--- DATA PROVIDED Enclosed Below ---
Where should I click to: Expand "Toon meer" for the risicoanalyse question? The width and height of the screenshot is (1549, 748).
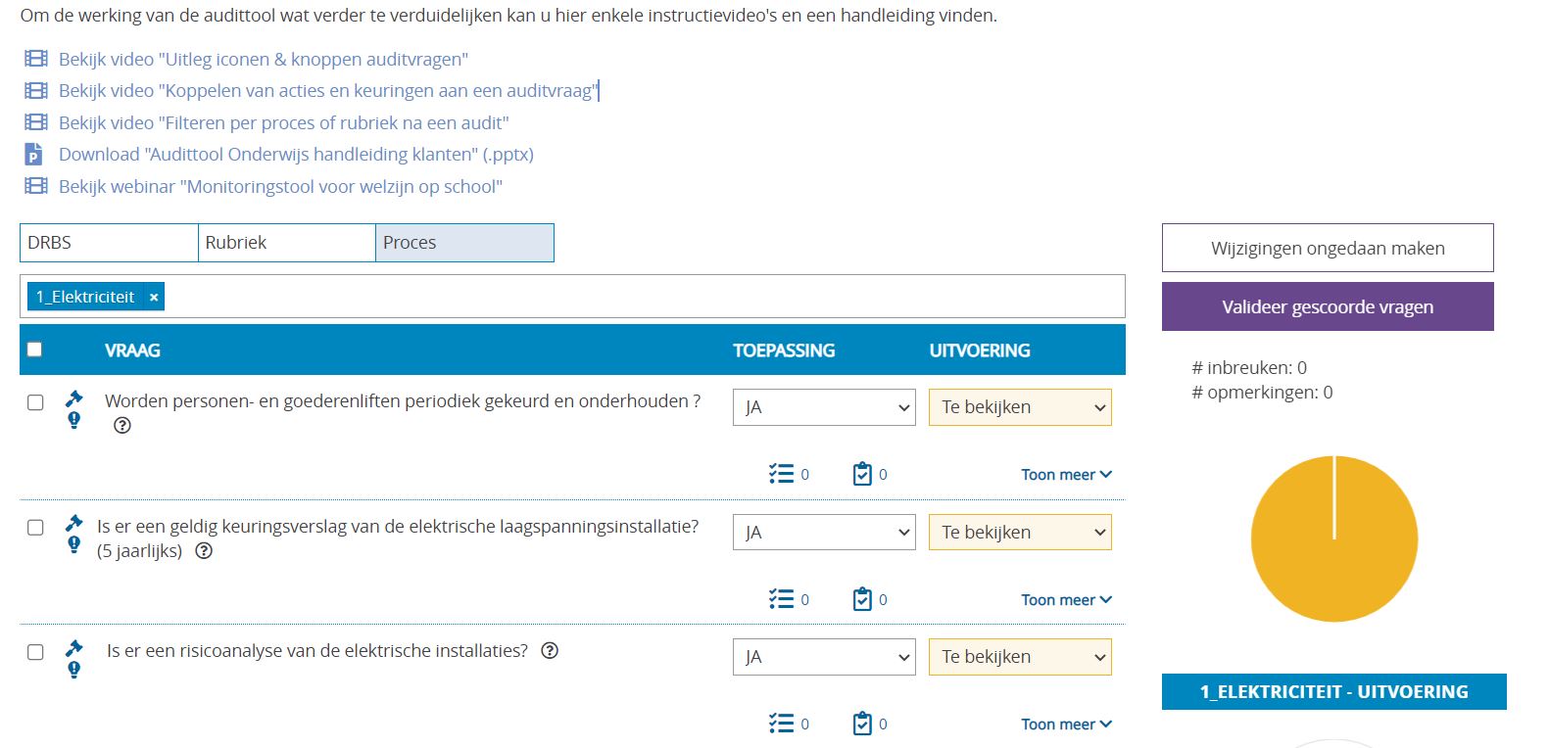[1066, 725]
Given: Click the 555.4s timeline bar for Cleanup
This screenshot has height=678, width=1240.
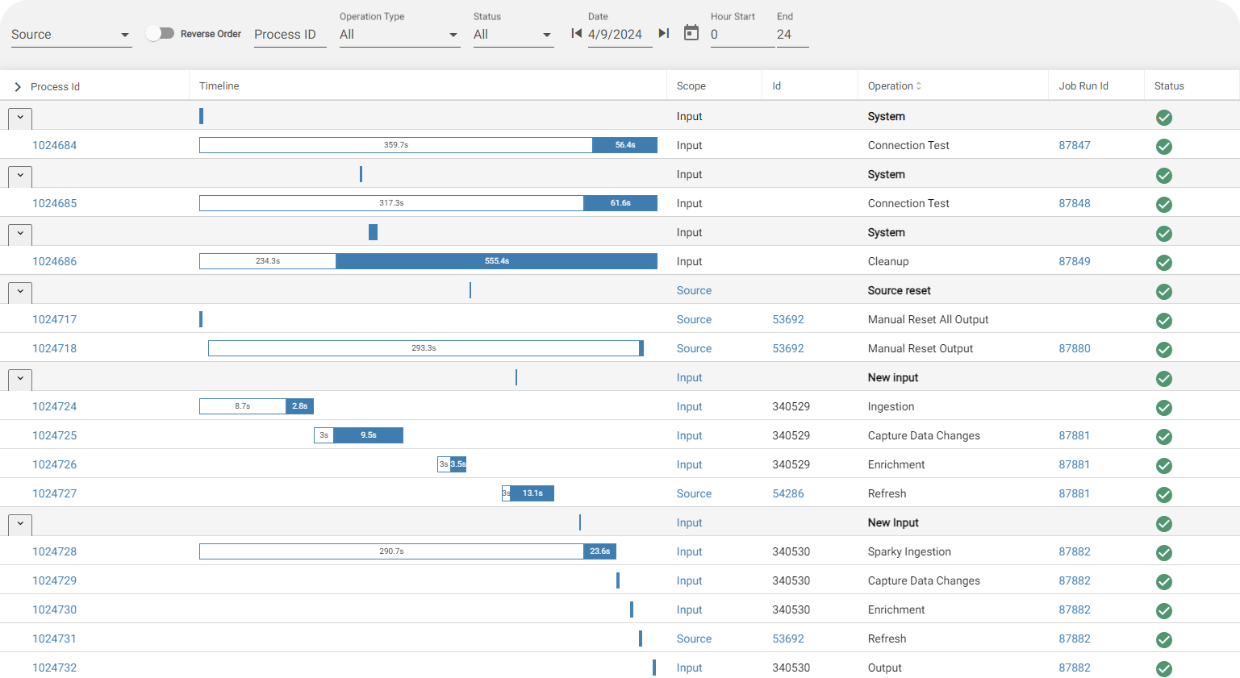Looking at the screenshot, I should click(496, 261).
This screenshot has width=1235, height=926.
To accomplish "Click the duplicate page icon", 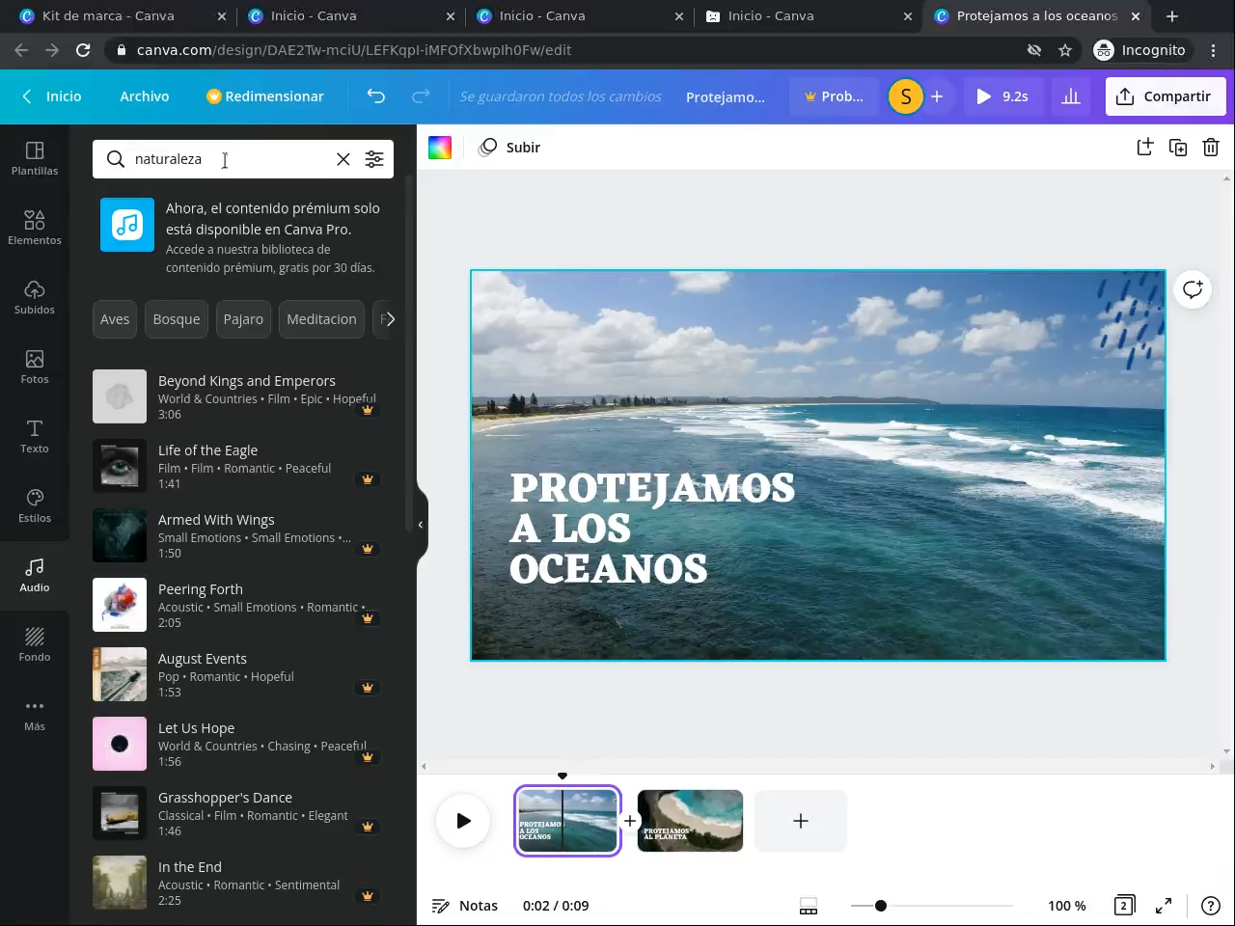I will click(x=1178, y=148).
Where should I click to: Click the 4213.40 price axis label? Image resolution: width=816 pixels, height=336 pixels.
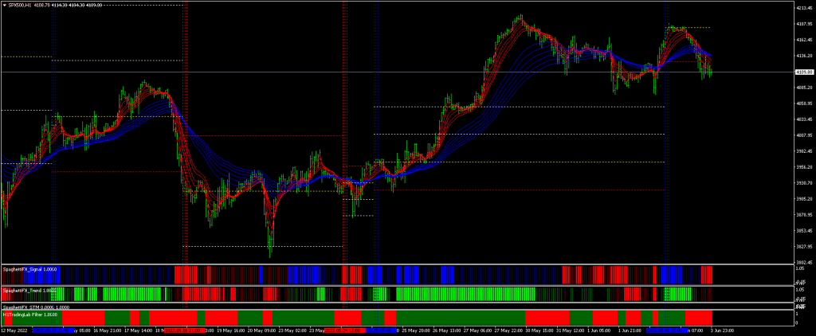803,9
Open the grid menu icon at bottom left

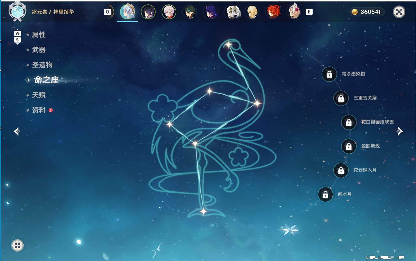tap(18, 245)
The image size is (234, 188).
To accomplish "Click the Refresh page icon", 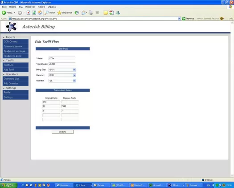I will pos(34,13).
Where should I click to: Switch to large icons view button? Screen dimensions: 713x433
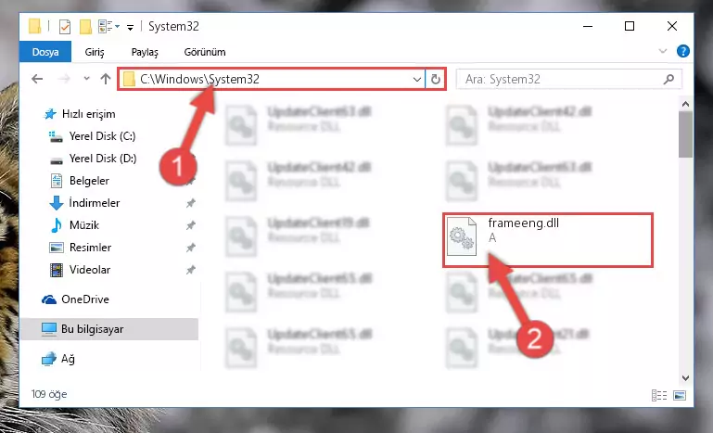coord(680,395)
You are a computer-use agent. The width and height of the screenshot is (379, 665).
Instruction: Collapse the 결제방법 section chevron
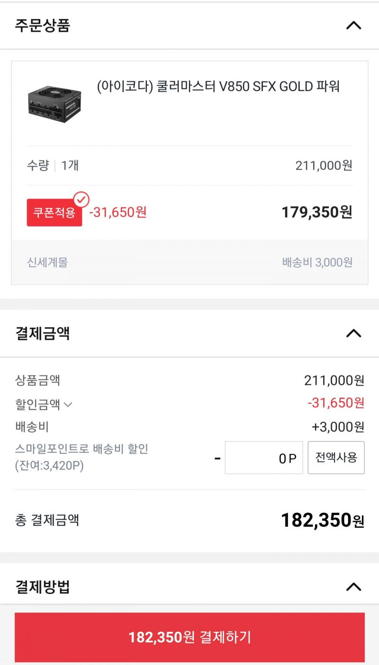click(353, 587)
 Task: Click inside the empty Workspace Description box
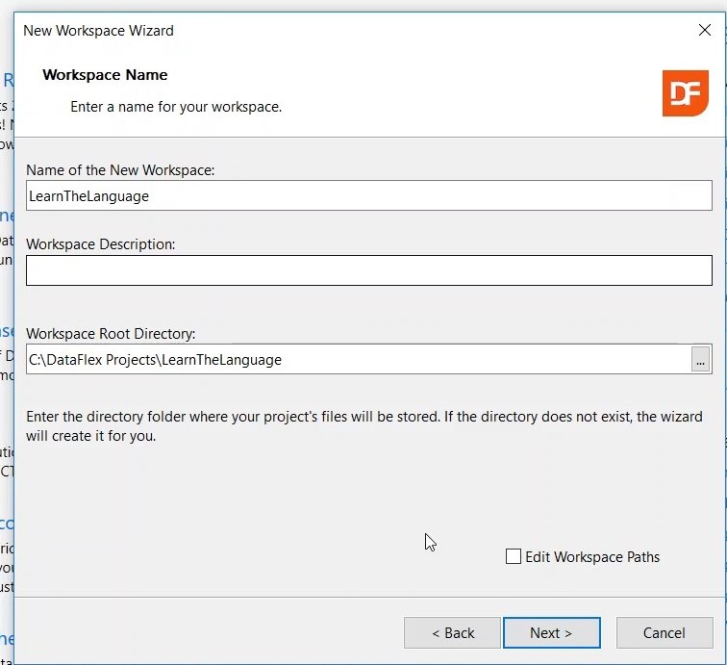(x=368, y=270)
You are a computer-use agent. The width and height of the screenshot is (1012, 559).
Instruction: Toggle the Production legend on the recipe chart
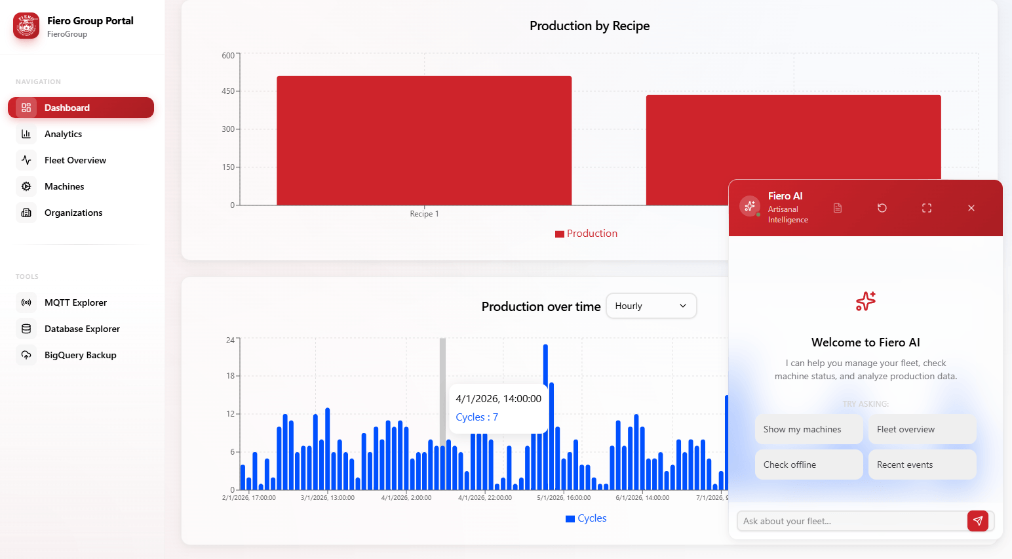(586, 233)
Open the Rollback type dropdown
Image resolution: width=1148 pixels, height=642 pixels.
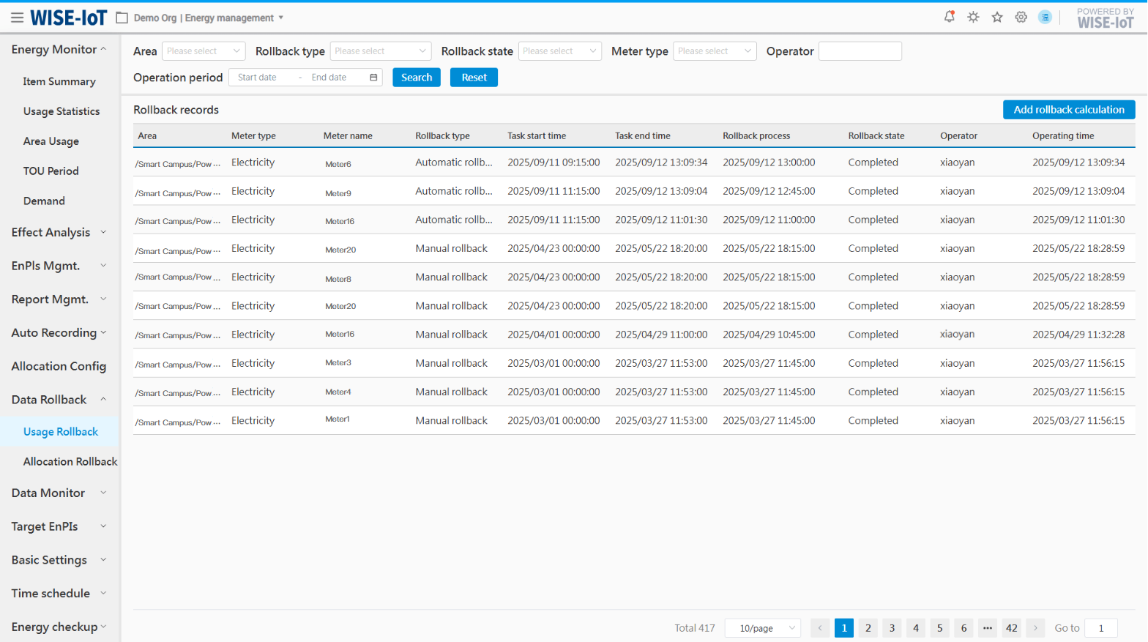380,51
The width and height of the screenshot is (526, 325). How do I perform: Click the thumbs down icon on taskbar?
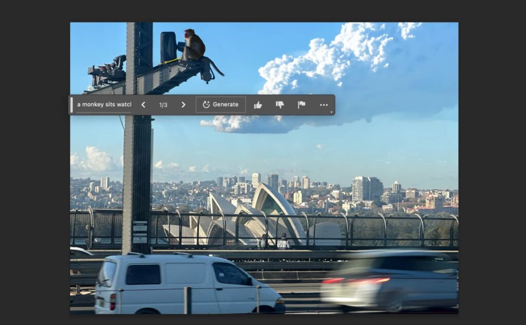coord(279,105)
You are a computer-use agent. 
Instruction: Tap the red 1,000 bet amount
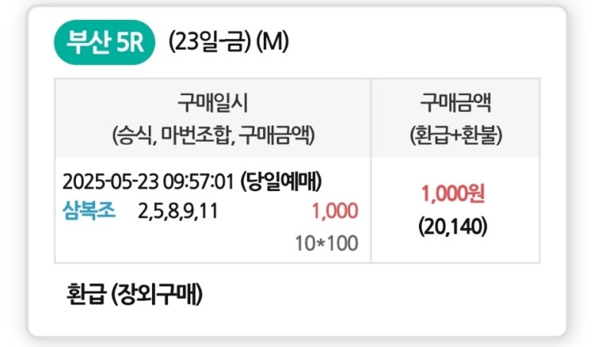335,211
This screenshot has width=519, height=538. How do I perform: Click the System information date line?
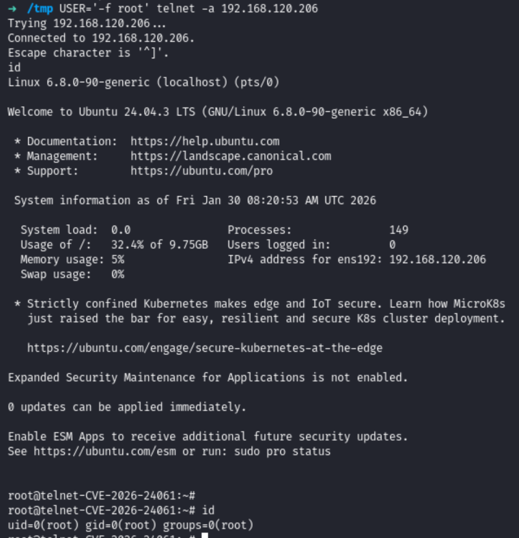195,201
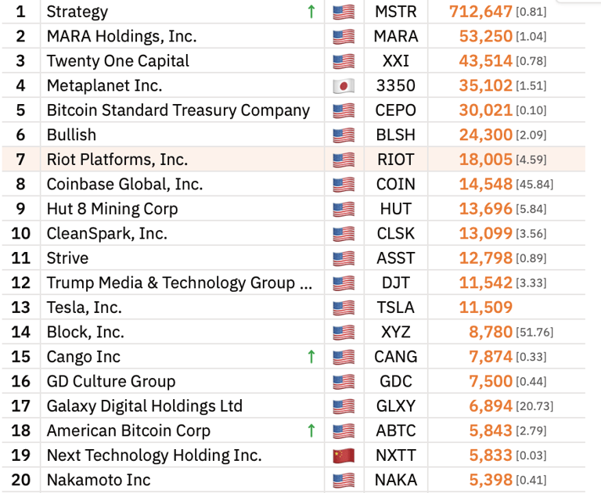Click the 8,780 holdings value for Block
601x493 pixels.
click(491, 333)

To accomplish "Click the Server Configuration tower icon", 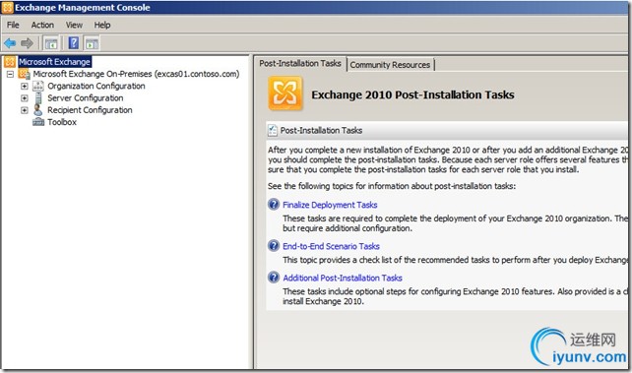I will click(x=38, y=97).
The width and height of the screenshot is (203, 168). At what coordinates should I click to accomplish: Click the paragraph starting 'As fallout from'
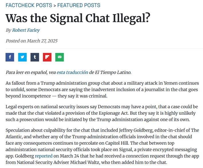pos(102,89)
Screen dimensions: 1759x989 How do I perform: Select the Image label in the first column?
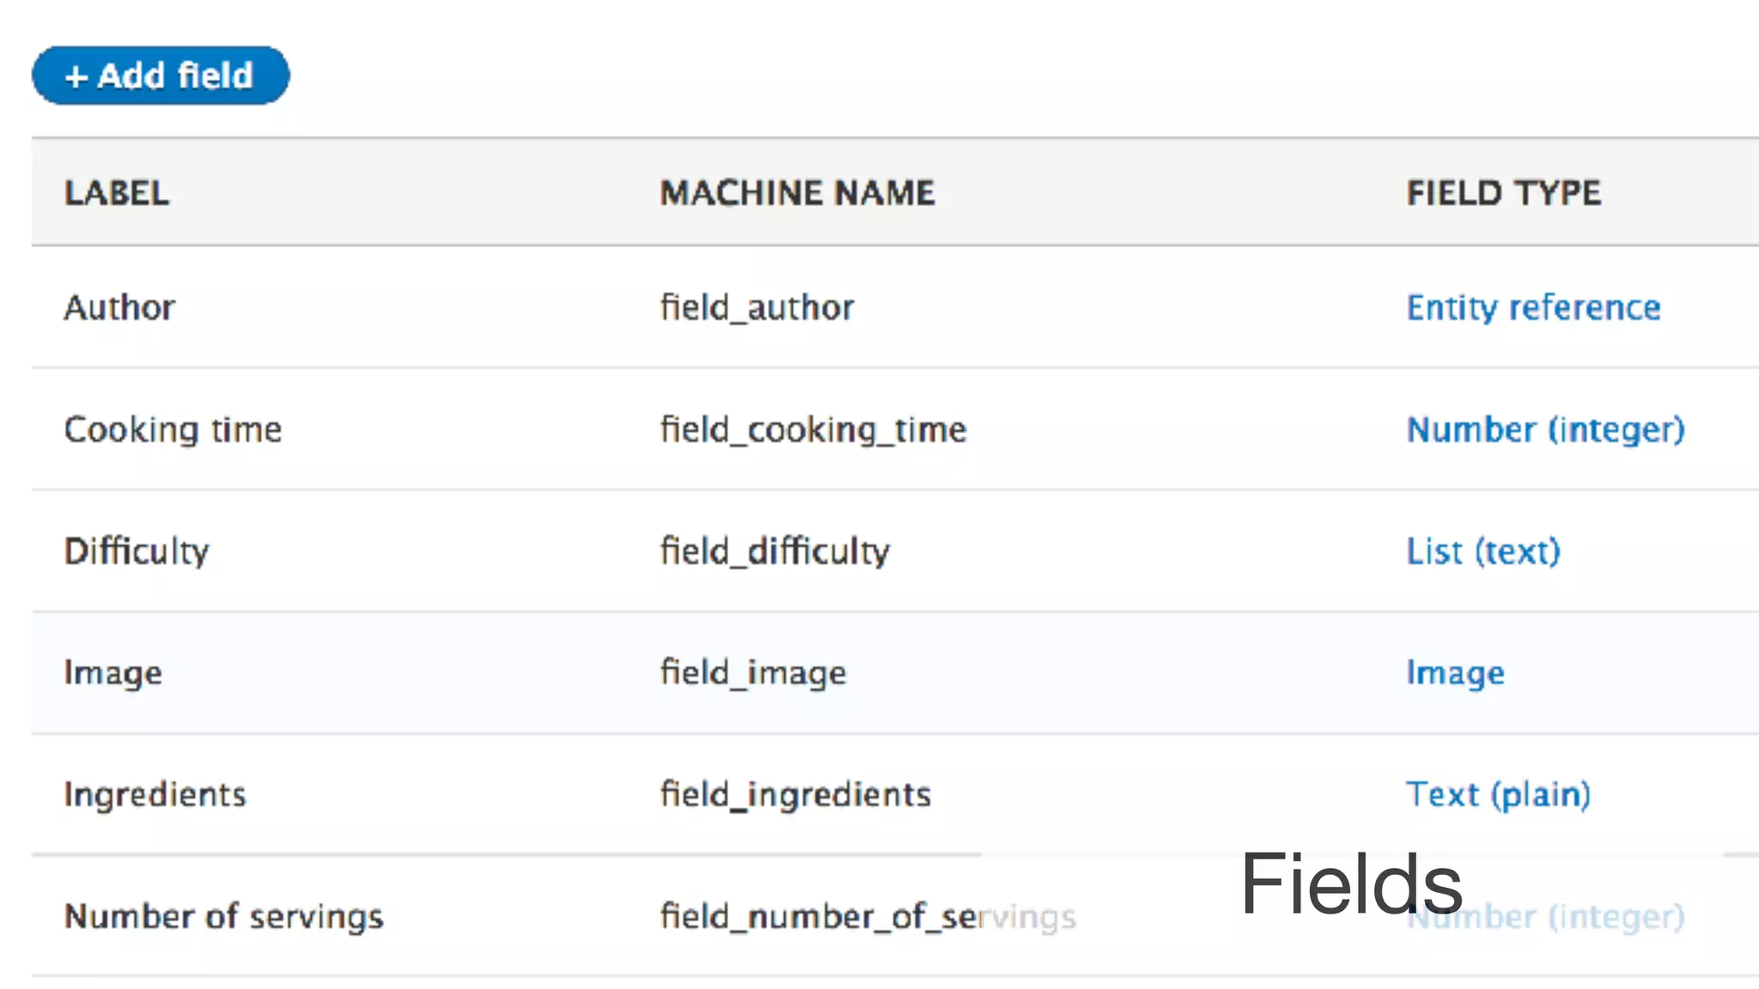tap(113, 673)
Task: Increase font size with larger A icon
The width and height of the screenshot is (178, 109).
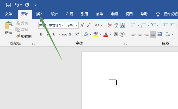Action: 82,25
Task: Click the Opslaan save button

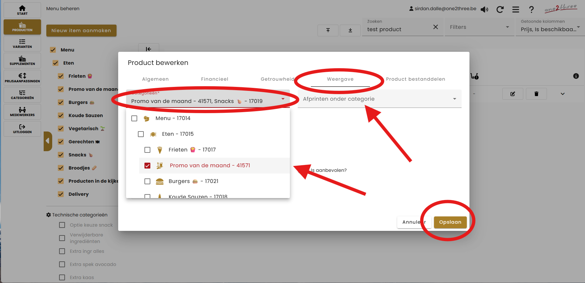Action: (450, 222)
--- End of Enclosed DATA PROVIDED ---
Copy out each line of the material in which the word "size" turns up.

-- EXERCISE OUTPUT --
The image size is (234, 188).
Task: Increase font size with larger A icon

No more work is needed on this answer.